Sift the material for lines containing "screenshot", and return them.

Data for processing -
****************

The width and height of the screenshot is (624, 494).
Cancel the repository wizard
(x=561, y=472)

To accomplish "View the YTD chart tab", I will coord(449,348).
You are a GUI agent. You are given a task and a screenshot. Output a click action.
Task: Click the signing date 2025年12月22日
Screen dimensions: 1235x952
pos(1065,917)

****************

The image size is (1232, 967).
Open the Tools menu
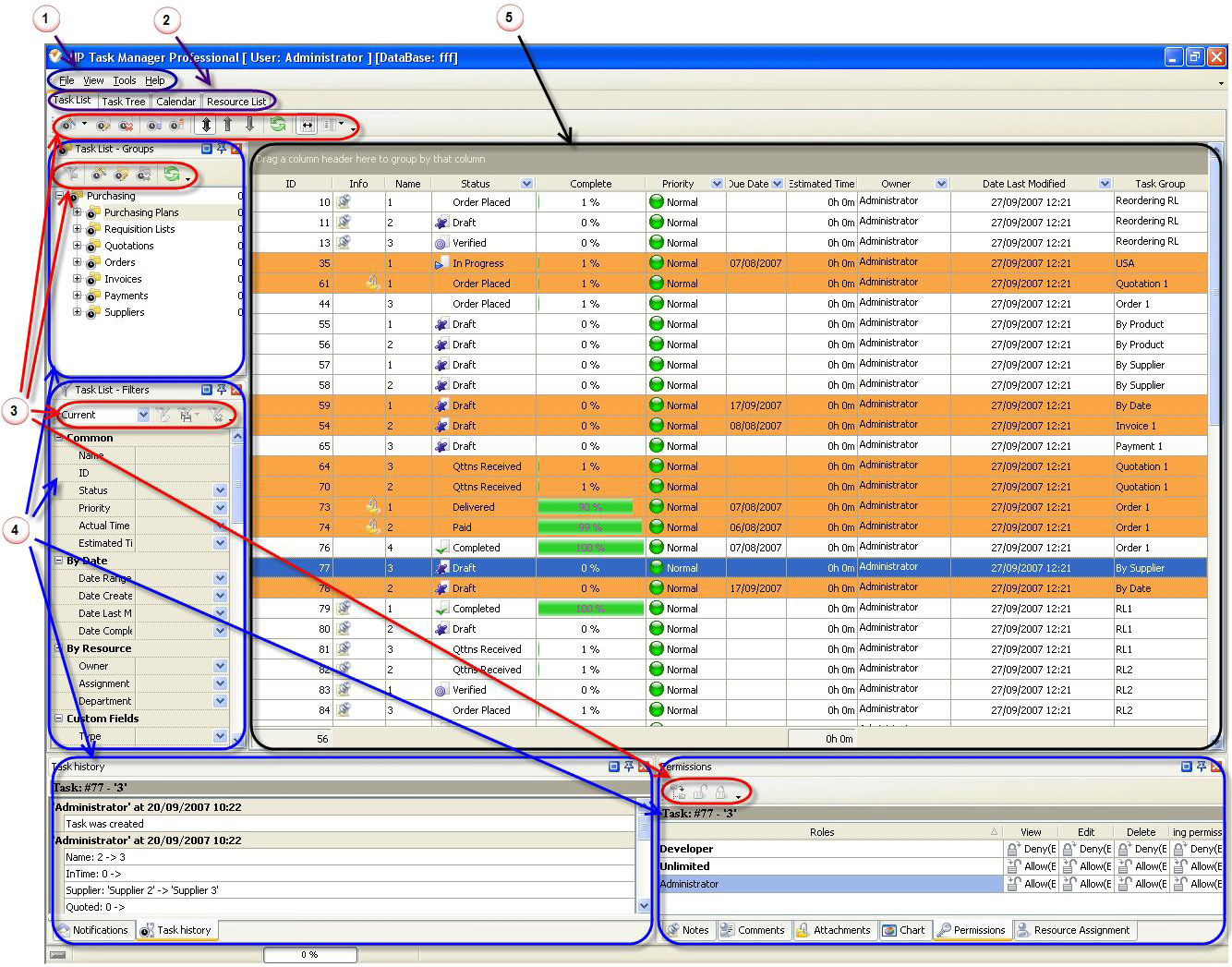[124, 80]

****************

Task answer -
The width and height of the screenshot is (624, 494).
You are a GUI agent. You are given a task and a screenshot. Output a click action.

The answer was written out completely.